[Date Prev][Date Next][Thread Prev][Thread Next][Date Index][Thread Index]
[Qemu-devel] [PATCH 10/10] cutils: Rewrite x86 buffer zero checking
From: |
Paolo Bonzini |
Subject: |
[Qemu-devel] [PATCH 10/10] cutils: Rewrite x86 buffer zero checking |
Date: |
Tue, 13 Sep 2016 18:10:05 +0200 |
From: Richard Henderson <address@hidden>
Handle alignment of buffers, so that the vector paths can be
used more often. Add versions for AVX1 and SSE4.1, both of
which have incremental improvements over SSE2.
Signed-off-by: Richard Henderson <address@hidden>
Signed-off-by: Paolo Bonzini <address@hidden>
---
util/bufferiszero.c | 139 ++++++++++++++++++++++++++++++++++++----------------
1 file changed, 96 insertions(+), 43 deletions(-)

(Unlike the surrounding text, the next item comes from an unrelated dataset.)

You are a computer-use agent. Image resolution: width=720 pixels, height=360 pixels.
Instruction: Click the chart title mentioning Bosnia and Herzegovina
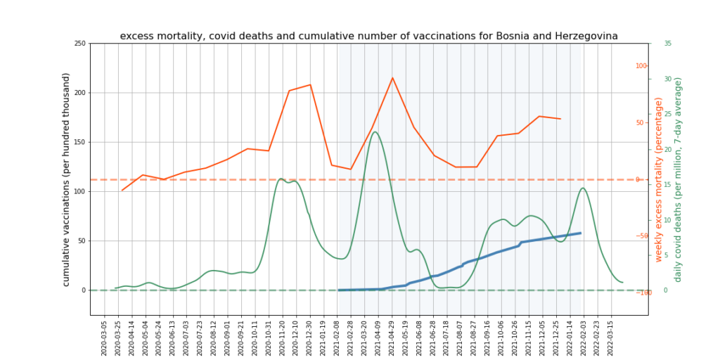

diff --git a/util/bufferiszero.c b/util/bufferiszero.c
index 4d8a8c8..c23589c 100644
--- a/util/bufferiszero.c
+++ b/util/bufferiszero.c
@@ -26,38 +26,6 @@
#include "qemu/cutils.h"
#include "qemu/bswap.h"
-
-/* vector definitions */
-
-extern void link_error(void);
-
-#define ACCEL_BUFFER_ZERO(NAME, SIZE, VECTYPE, NONZERO) \
-static bool NAME(const void *buf, size_t len) \
-{ \
- const void *end = buf + len; \
- do { \
- const VECTYPE *p = buf; \
- VECTYPE t; \
- __builtin_prefetch(buf + SIZE); \
- barrier(); \
- if (SIZE == sizeof(VECTYPE) * 4) { \
- t = (p[0] | p[1]) | (p[2] | p[3]); \
- } else if (SIZE == sizeof(VECTYPE) * 8) { \
- t = p[0] | p[1]; \
- t |= p[2] | p[3]; \
- t |= p[4] | p[5]; \
- t |= p[6] | p[7]; \
- } else { \
- link_error(); \
- } \
- if (unlikely(NONZERO(t))) { \
- return false; \
- } \
- buf += SIZE; \
- } while (buf < end); \
- return true; \
-}
-
static bool
buffer_zero_int(const void *buf, size_t len)
{
@@ -102,24 +70,110 @@ buffer_zero_int(const void *buf, size_t len)
#pragma GCC push_options
#pragma GCC target("sse2")
#include <emmintrin.h>
-#define SSE2_NONZERO(X) \
- (_mm_movemask_epi8(_mm_cmpeq_epi8((X), _mm_setzero_si128())) != 0xFFFF)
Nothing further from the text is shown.